Luz artificial: Omar Bravo (Bacobampo, 1979), es más reconocido en el mundillo literario sonorense por su narrativa. Publicó en el 2004 el libro de cuentos El tercer cajón. Recientemente apareció en la antología, Tan lejos de dios (poesía mexicana en la frontera), publicado por la UNAM. Los poemas que contiene Luz artificial fueron escritos, en su mayoría, cuando Bravo vivía y viajaba por ciudades de Estados Unidos y China. Cinco años en el exilio. Es precisamente el exilio el tema velado de esta plaqueta: “la imagen crepuscular del abandono ⁄ y el exilio ⁄ en esta inmensa patria ⁄ trampa imposible de librar” (Del poema Zatcha Nemov). La soberanía de la voz poética en tierras lejanas no se priva de sentir terror y pena por la existencia de los otros: “vi niños ⁄ como flores quemadas ⁄ bajo las nubes rojas de napalm ⁄ y mujeres y hombres ⁄ pudriéndose obscenamente ⁄ como grandes vejigas inflamadas ⁄ a la vera de los caminos" (del poema Ahn Penh). En Luz artificial Bravo hace una especie de himno, o anti-himno, de su generación. Una generación que tuvo su momento de coincidencia en los primeros años del siglo XXI en la escuela de Literaturas Hispánicas de la Universidad de Sonora. Un canto dedicado a jóvenes que no se comprometían con nada, que fueron ebrios y arcaicos, lumpens escandalosos. Con el poema Monólogo del cerdo: un himno a mi generación, el poeta atrapa un momento, en este caso el de algunos escritores sonorenses nacidos a finales de los setentas y principios de los ochentas, en sus primeras búsquedas vitales: “Me digo ⁄ silenciosamente resentido ⁄ que pertenezco ⁄ a esta generación infame ⁄ de muchachitos ebrios ⁄ y desnudos ⁄ a esta febril embarcación ⁄ de proxenetas ávidos ⁄ entristecidos ⁄ pobres ⁄ que naufraga llevándonos.” Luz artificial es una plaqueta pulcra, clara, honesta, de versos contundentes y bellos. Un ejercicio poético al que además se le nota el trabajo de su autor, a quien no se le escapa una palabra débil o mal puesta.

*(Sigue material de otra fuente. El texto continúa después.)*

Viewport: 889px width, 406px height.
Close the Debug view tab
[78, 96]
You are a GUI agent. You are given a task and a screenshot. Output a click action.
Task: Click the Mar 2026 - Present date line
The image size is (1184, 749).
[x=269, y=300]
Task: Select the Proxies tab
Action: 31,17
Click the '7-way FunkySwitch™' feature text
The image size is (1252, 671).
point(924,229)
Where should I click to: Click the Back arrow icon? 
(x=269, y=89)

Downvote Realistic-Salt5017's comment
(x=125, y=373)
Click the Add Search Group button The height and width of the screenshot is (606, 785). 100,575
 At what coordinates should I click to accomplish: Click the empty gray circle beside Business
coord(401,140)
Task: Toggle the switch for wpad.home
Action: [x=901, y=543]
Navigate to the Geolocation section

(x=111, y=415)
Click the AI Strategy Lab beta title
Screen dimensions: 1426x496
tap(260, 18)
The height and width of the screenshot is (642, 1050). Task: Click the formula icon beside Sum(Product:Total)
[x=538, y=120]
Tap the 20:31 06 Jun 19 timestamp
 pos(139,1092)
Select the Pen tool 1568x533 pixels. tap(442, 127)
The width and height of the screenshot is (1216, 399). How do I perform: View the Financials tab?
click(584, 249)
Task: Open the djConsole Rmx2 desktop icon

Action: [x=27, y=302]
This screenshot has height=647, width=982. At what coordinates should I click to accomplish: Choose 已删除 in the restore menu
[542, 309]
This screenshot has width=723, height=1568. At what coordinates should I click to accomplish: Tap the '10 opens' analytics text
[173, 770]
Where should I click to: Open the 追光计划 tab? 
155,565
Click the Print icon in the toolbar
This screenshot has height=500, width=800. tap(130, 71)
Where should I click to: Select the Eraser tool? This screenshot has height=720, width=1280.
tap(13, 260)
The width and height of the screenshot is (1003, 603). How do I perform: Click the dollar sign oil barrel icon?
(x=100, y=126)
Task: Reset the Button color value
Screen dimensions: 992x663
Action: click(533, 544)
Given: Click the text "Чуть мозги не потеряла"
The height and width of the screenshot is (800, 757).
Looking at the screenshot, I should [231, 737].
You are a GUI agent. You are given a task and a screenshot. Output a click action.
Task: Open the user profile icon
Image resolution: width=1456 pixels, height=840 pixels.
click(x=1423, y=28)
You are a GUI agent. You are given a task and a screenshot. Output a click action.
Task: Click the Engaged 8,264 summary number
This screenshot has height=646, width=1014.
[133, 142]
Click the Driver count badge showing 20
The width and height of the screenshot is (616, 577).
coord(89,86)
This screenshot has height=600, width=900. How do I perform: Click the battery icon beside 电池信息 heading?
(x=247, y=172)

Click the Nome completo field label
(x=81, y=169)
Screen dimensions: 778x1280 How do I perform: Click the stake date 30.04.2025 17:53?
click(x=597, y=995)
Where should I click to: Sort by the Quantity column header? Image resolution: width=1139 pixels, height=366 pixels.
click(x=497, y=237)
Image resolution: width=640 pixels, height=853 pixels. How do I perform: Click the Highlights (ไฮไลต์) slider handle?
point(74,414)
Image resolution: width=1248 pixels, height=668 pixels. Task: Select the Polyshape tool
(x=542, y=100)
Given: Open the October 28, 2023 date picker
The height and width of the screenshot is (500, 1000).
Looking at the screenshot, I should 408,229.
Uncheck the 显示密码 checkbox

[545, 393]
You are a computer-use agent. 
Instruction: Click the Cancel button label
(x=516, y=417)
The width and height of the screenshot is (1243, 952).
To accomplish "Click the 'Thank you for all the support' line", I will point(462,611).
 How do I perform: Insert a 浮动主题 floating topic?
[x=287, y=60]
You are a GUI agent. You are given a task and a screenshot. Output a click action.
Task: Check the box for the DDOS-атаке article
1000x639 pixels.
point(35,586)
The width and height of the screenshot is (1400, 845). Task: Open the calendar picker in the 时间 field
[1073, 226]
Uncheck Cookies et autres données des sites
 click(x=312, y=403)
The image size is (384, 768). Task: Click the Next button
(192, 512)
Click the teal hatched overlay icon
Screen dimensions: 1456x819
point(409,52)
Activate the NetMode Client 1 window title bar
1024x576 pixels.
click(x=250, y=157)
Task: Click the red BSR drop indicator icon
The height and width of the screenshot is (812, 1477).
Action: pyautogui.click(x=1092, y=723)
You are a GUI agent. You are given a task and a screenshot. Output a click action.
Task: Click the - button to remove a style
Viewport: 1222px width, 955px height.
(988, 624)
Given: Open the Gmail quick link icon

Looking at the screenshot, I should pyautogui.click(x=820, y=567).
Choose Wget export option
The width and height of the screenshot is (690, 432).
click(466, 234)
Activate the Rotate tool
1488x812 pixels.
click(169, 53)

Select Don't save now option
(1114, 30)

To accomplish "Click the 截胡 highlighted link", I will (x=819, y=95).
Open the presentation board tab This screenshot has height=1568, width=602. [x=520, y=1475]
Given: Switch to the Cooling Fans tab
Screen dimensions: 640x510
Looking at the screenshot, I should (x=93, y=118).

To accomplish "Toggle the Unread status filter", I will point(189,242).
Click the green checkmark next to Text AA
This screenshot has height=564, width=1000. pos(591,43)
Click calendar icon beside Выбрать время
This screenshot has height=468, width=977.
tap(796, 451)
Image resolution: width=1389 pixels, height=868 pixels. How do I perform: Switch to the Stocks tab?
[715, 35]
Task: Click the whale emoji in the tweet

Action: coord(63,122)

Rocío póstumo: Horacio Valencia (Hermosillo, 1980), Horacio siempre ha estado inmerso en la búsqueda de lenguajes eróticos. Es un afortunado creador de imágenes llenas de vida. Hace un tiempo el tono de su poesía resultaba similar al de su maestro, Alonso Vidal. Es decir, reflejaba un discurso poético que se antojaba anacrónico. Son esas imágenes que Valencia sabe encontrar las que uno, como lector, agradecía en sus poemas que, por lo demás, sólo han sido publicados en un libro, El libro de las pasiones. Publicación que no contiene lo mejor del poeta. En 2003, aún cuando escritores como Iván Camarena, Franco Félix, Pío Daniel, Omar Bravo, David Hidrogo y quien escribe esta nota éramos estudiantes universitarios, había entre nosotros una poeta, Rocío Romo, cuyo estrujante poemario, Ópera para un despertar, una especie de carta de motivos y despedida por su posterior suicidio, también está publicado en esta colección, Lengua de Camaleón. Rocío era una chava con una sonrisa dulcísima, con ojeras malvas que revelaban sus desvelos. En 2002 publicó el poemario Acaticia, donde ya advertía su necesidad de fuga. El 17 de noviembre del 2003 recibí una llamada de Horacio a las 9:00 de la noche. La mala nueva era que Rocío se había marchado. La noticia cimbró a toda aquella generación. Nada volvió a ser igual. Rocío póstumo es precisamente uno de los resultados de aquella impresión. Son palabras arrancadas de la muerte; imágenes que Valencia ha construido muy a pesar suyo. Poemas oscuros, enigmáticos, donde el poeta arde: “El suelo ⁄ las esquinas ⁄ los sitios ⁄ se estarán derrumbando. Su casa se estará derrumbando. Pasará un río ⁄ por donde flote un indicio ⁄ un cadáver. Pasará. También un censor con ojos ⁄ de testigo ⁄ un insólito muro de sangre ⁄ un temor helado ⁄ una zona de sombra ⁄ y un desastre, ⁄ pasarán.”

Las publicaciones antes citadas son notables. Poemarios intensos, sustanciales, que merecen lectores y reflexiones más allá de estas palabras. Son testimonios fieles de una generación de escritores que se ha venido a llamar del 2000. Poemarios que tratan los temas más elementales del hombre y que son un resuello en el que podemos advertir el oficio de estos dos poetas sonorenses, a quienes, por lo demás, hay que seguirles la huella.